But in the early days of the web people fleeing the self-assertive worlds of Usenet, mailing lists and the like came to the web and built something that was more integrative than those conversational forms but less integrative than the Bush version. From them we got The Stream — the hybrid of hypertext with the self-assertive culture of forums, lists, and Usenet groups. The Stream is blogs, Twitter, Instagram, Facebook feeds, YouTube channels, etc. It made conversation better. The Stream turned out to be the web’s killer app.

But as The Stream became the dominant mode of hypertext, it also pulled the web as a whole toward the self-assertive end of the spectrum. In many ways it kept drifting back even more towards self-assertion. Early linklogs gave way to analytical blogs which gave way to persuasive writing as the norm. The follow-me-as-I-think-through-this political blogging of Josh Marshall gave way to the this-is-the-one-true-truthism of Huffington Post and Breitbart. Comments were added at some point, bringing back the group domination dynamics early bloggers were trying to escape.

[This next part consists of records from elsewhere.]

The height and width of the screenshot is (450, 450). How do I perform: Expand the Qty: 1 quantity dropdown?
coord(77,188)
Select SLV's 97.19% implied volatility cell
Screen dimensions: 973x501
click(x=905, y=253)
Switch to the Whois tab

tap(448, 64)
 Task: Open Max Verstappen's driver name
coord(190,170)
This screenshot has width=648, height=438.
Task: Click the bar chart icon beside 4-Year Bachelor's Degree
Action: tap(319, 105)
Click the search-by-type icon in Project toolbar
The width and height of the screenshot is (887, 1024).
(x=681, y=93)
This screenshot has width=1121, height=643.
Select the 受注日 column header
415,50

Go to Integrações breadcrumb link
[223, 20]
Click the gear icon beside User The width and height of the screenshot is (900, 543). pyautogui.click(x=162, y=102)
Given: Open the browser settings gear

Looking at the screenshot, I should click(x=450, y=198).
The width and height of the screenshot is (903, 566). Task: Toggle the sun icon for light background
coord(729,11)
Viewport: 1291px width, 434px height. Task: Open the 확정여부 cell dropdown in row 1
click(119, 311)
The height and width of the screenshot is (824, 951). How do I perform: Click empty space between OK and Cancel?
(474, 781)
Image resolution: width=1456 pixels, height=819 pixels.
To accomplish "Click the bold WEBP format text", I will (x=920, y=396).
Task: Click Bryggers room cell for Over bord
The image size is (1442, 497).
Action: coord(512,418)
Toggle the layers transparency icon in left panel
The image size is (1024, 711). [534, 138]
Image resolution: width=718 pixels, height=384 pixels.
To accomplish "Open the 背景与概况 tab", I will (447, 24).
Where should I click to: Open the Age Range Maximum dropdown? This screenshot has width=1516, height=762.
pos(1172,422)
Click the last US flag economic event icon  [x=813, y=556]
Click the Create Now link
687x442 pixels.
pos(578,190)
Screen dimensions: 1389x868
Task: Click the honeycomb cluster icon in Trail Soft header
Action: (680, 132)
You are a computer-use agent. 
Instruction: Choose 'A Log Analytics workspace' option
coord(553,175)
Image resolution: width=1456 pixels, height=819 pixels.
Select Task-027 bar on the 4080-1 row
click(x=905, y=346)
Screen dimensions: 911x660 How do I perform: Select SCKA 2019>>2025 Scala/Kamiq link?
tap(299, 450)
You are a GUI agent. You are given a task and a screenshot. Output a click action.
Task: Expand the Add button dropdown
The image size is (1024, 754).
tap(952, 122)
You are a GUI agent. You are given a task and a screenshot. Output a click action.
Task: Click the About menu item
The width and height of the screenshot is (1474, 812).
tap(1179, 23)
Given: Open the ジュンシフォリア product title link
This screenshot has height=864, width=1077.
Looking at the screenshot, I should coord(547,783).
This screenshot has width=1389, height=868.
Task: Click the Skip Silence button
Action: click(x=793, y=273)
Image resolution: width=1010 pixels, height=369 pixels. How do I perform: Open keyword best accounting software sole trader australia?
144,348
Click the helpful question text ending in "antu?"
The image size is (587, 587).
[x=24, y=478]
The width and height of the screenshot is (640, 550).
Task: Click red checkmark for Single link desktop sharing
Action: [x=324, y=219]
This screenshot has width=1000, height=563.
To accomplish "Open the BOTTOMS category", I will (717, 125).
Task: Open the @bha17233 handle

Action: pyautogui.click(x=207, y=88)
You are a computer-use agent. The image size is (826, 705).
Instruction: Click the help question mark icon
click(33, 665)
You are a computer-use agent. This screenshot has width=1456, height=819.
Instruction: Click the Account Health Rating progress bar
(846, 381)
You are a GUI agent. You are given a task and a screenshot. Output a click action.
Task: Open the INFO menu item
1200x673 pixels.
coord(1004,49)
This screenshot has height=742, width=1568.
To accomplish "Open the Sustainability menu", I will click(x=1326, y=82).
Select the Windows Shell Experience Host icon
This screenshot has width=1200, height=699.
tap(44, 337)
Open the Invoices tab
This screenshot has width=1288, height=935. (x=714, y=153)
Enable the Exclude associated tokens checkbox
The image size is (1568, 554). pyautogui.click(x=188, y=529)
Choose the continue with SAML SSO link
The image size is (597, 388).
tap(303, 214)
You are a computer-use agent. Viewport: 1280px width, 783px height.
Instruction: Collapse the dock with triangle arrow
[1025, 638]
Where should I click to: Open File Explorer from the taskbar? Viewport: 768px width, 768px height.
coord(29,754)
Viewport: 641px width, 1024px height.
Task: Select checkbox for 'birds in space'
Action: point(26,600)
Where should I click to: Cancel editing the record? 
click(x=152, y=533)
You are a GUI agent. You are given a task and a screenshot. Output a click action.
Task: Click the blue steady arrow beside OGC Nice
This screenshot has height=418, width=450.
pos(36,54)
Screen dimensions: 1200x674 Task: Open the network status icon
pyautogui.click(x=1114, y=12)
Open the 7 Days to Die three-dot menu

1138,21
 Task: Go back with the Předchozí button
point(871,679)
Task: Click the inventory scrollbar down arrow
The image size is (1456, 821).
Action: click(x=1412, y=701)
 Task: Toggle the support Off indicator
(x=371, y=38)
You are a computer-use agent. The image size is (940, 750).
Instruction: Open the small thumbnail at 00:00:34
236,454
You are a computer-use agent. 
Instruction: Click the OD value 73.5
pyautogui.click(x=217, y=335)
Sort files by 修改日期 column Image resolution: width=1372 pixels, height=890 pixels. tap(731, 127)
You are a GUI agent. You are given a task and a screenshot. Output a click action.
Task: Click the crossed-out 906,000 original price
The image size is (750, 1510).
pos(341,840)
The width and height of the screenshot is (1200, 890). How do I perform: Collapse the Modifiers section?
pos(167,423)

In the world of the Memex your space houses things useful to you, and the space of a literate person includes many things one disagrees with but finds useful to think with. The Stream, on the other hand, is seen as an assertion of one’s self, where every post must zoom as quickly as possible to This is What I Believe. The fact people must insist that retweets are not endorsements shows the direction we have drifted. To post is to assert.

And the point is that that’s good in the right amount. Self-assertion is important. I certainly want a space to express who I am, and to a large extent that is what I do on this blog. I provide a nice linear, rational, reductionist view of current issues in order win ongoing arguments and persuade you to join my cause. A Memex would be a lousy tool for that. Don’t take my blog away!

But it is *one* side of the equation. As Capra and Luigi Luisi insist, it needs balance. We seem to have nailed tools for self-assertion over the past 20 years. Perhaps we could work on tools for integration now as well?



4 responses to “Toward a Less Self-Assertive Web”

  1. I had wondered if that might resonate. Has me thinking as well, as well as seeing those same tendencies at various levels. Will probably get a mention in my #dlrn15 talk.

    1. So I have the book now, and while it is great, I have to say I am confused there is no mention of Koestler, who certainly originated the terms even if he borrowed the thoughts. In fact, there is so much of this book that is a vindication of Koestler, and yet he’s been written out of it. Why, I wonder? What am I missing?

      1. Sorry, I can’t provide any insight. Your query has just made me aware of Koestler. A quick search around reveals that others have seen the connection.